Увы, несмотря на использование рабской рабочей силы и особое внимание правительства к магистрали, до войны строительство БАМа так и не было завершено. А в январе 1942 года по решению Государственного Комитета обороны с уже проложенного участка БАМ — Тында были сняты звенья пути и мостовые фермы, которые перебросили на строительство железнодорожной линии Сталинград — Саратов — Сызрань — Ульяновск (Волжская рокада).
Прокладка Байкало-Амурской магистрали возобновилась уже ближе к концу войны. Так, участок Комсомольск-на-Амуре — Совгавань (на котором находится и порт Ванино) протяжённостью 442 километра сдали в эксплуатацию в 1945 году. В июне 1947 года силами заключённых Амурлага продолжено строительство восточного участка Комсомольск-на-Амуре — Ургал. В том же году открывается движение Тайшет — Братск. Интересно в связи с этим вспомнить куплет песни «Стройка Хальмер-Ю не для меня»:
На стройку свысока будем смотреть,
Пусть на ней работает медведь,
У него четыре лапы,
Пусть берёт кирку, лопату
И кайлит от Братска до Тайшет.
Стало быть, стройка была знаменитая… А первый поезд на полном протяжении линии Тайшет — Братск — Усть-Кут прошёл в июле 1951 года.

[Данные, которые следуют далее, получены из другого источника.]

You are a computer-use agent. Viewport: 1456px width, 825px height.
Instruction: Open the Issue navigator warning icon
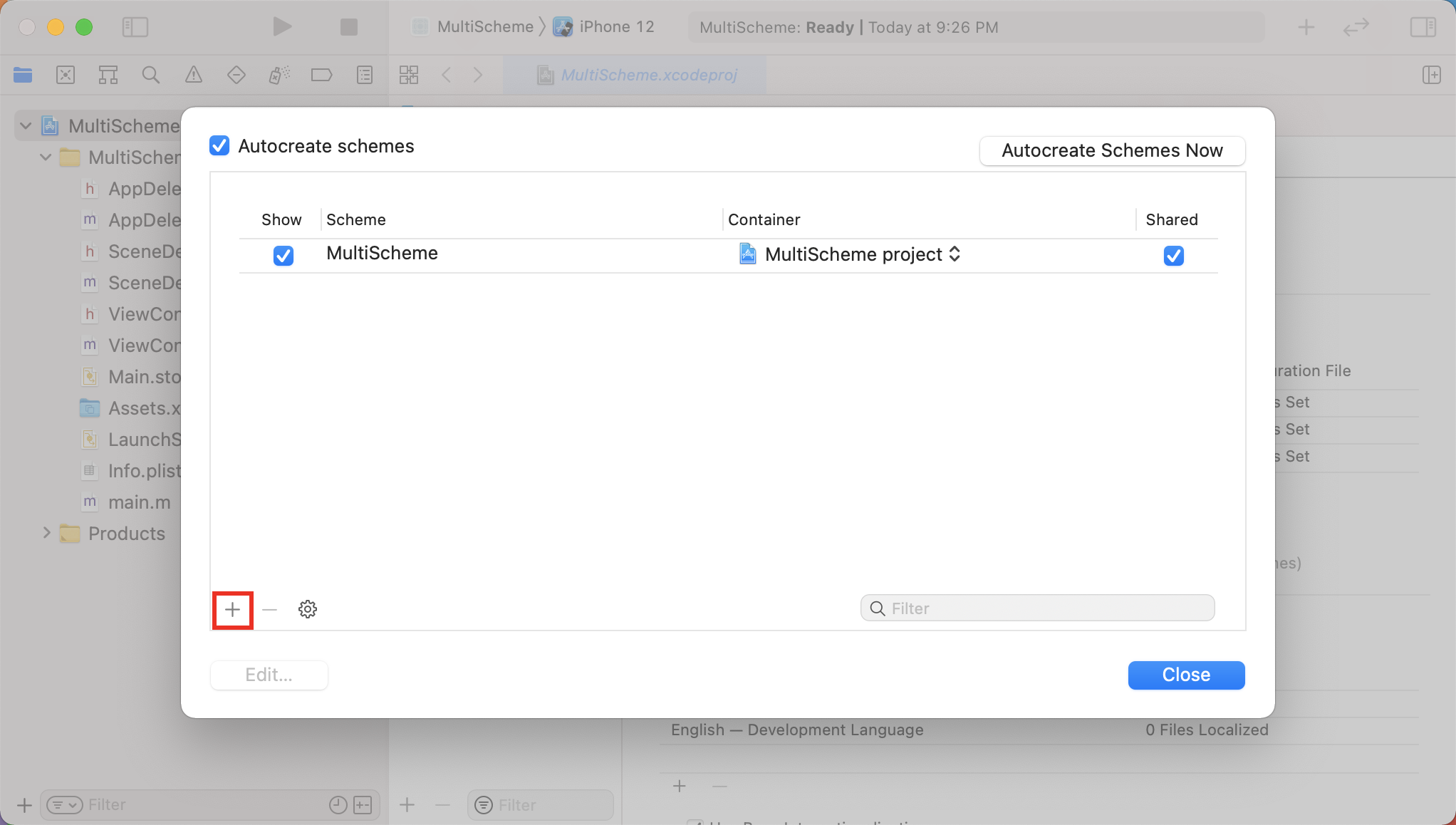point(193,75)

Так что есть все основания предполагать, что часть вариантов песни «Не печалься, любимая» с полным правом могла быть посвящена именно прокладке Байкало-Амурской магистрали заключёнными ГУЛАГа.
Дальнейшая судьба трассы довольно драматична. В конце 1950-х годов ряд землетрясений нанёс значительный ущерб линии БАМа, и от дальнейшей прокладки магистрали руководство страны отказалось. Вернулись к этому вопросу только в 1974 году, когда в апреле на XVII съезде ВЛКСМ БАМ был объявлен всесоюзной ударной комсомольской стройкой, а ЦК КПСС и Совет министров СССР постановлением от 8 июля «О строительстве Байкало-Амурской железнодорожной магистрали» выделили для этого грандиозного строительства необходимые средства. Единой магистралью БАМ стал 27 октября 1984 года, когда было уложено последнее «Золотое звено» главного хода железной дороги.
С началом эпохальных перестроечных перемен руководство страны фактически отмахнулось от дороги и живущих на ней людях, а журналисты нашли для БАМа броский ярлык — «Дорога в никуда» и сделали из магистрали символ эпохи застоя. Некоторое оживление произошло уже в начале нового тысячелетия, когда в декабре 2003 года была завершена прокладка самого длинного в России Северомуйского тоннеля (15 343 метра), строительство которого началось ещё в мае 1977 года. Сегодня всё больший интерес к региону БАМа начинают проявлять коммерческие структуры, интересующиеся, с одной стороны, освоением месторождений полезных ископаемых и других ценных ресурсов природы, с другой — перспективами проекта соединения острова Сахалин с материком. И то, и другое резко повышает значение Байкало-Амурской магистрали. Именно БАМ мог бы стать кратчайшим путём, по которому пойдёт поток транзитных грузов из Японии в Европу. Но это всё — пока лишь прожекты. И дай бог, чтобы к их реализации не подключились в качестве дармовой рабсилы десятки тысяч российских арестантов…
Упоминание «Сталинца» в песне не случайно. В эпоху Отца народов этот трактор олицетворял собою мощь советского сельскохозяйственного машиностроения. Гусеничный трактор «Сталинец» С-60 имел мощность 60 «лошадей», а более поздняя модификация С-65 — соответственно 65. Как сообщает Рудольф Седов в исследовании «История строительства Колымской трассы», к 1937 году на прокладке дороги работали 905 автомашин и 39 тракторов. Среди них, скорее всего, были и упомянутые в песне «Сталинцы». Первая партия этих тракторов, созданных на базе американского «Катерпиллер-60», сошла с конвейера Челябинского тракторного завода (знаменитого ЧТЗ[30]) 1 июня 1933 года.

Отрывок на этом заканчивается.